COMPITO DA SVOLGERE
Puoi riscrivere le righe dalla riga con "How do I perform: Click the Отмена button?" alla riga con "Open the Highcharts.com", entrambe incluse, sostituendo "trash icon" con "bin icon" e lasciando invariato tutto il resto?

DATI FORNITI
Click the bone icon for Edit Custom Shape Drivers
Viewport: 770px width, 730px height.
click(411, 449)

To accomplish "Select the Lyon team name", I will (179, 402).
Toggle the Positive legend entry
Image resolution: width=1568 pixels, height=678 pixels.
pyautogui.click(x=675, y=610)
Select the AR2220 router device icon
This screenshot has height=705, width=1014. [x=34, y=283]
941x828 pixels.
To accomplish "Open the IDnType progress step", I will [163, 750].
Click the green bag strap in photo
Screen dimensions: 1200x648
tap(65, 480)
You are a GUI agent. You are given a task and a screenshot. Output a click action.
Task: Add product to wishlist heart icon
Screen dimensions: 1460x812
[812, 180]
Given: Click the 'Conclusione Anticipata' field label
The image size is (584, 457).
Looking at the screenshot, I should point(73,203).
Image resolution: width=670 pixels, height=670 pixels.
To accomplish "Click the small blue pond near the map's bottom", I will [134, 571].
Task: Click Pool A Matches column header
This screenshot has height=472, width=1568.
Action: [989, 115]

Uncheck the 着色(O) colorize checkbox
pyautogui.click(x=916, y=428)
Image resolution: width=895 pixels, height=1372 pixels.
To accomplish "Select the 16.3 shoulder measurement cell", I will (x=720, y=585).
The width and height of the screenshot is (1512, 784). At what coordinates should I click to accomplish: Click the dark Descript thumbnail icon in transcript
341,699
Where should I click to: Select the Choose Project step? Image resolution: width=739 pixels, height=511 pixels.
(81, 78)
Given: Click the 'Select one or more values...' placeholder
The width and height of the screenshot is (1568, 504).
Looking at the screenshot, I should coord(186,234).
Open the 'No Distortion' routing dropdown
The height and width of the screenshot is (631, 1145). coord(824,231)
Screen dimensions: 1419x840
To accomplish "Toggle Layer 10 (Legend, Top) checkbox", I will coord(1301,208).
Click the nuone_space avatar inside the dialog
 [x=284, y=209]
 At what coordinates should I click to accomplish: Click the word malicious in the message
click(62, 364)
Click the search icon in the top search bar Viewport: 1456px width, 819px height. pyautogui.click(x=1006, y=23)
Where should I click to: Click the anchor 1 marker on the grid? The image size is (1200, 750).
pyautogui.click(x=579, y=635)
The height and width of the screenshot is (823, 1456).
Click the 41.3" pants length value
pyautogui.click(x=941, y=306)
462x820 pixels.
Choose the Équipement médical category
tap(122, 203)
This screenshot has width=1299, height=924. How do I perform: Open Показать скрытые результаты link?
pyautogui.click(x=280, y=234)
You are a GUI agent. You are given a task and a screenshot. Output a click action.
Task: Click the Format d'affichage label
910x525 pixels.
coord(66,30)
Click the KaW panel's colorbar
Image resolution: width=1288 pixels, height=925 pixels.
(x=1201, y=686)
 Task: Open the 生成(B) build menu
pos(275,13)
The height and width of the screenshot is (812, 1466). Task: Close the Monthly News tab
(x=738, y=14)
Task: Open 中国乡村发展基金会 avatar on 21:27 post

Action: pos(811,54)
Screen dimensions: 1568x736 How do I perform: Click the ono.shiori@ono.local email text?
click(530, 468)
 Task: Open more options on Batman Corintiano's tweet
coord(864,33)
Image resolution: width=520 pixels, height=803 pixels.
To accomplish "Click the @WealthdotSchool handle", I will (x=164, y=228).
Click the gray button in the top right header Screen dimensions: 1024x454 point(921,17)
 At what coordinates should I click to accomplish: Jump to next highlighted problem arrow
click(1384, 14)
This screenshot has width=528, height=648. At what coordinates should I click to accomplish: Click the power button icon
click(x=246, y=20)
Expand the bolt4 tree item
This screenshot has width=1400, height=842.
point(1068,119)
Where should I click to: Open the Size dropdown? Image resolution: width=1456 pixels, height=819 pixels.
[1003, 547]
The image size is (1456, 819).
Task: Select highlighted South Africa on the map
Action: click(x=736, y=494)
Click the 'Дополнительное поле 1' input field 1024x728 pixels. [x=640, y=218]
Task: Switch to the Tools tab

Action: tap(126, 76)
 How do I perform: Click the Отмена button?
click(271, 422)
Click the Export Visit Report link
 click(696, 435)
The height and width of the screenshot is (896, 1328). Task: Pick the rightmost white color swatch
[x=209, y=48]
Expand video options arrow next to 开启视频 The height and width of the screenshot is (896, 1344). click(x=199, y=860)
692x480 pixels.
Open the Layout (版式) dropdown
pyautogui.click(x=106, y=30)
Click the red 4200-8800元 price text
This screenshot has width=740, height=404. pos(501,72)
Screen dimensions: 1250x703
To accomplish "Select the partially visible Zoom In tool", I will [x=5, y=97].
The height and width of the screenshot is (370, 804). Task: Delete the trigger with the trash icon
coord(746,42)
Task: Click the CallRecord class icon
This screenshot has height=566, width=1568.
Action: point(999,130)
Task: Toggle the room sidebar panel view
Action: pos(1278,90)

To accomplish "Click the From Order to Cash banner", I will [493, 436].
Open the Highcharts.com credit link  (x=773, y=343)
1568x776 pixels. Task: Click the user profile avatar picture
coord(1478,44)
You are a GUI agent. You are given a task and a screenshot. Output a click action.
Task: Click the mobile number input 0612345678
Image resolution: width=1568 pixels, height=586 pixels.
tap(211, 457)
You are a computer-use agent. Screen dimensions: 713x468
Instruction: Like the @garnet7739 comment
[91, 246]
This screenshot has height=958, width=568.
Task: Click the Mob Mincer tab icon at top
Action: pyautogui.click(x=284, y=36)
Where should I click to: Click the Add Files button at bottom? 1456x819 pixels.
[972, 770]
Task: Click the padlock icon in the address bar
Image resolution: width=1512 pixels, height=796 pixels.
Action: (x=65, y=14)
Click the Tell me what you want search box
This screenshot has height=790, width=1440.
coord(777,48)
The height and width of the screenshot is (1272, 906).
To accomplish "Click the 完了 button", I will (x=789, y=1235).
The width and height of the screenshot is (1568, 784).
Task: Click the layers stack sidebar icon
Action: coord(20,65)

RISPOSTA FINALE
 How do I perform: Click the Отмена button?
click(271, 422)
Click the Export Visit Report link
 click(696, 435)
The height and width of the screenshot is (896, 1328). Task: Pick the rightmost white color swatch
[x=209, y=48]
Expand video options arrow next to 开启视频 The height and width of the screenshot is (896, 1344). click(x=199, y=860)
692x480 pixels.
Open the Layout (版式) dropdown
pyautogui.click(x=106, y=30)
Click the red 4200-8800元 price text
This screenshot has width=740, height=404. pos(501,72)
Screen dimensions: 1250x703
To accomplish "Select the partially visible Zoom In tool", I will [x=5, y=97].
The height and width of the screenshot is (370, 804). Task: Delete the trigger with the bin icon
coord(746,42)
Task: Click the CallRecord class icon
This screenshot has height=566, width=1568.
Action: point(999,130)
Task: Toggle the room sidebar panel view
Action: pos(1278,90)

To accomplish "Click the From Order to Cash banner", I will [493, 436].
Open the Highcharts.com credit link  (x=773, y=343)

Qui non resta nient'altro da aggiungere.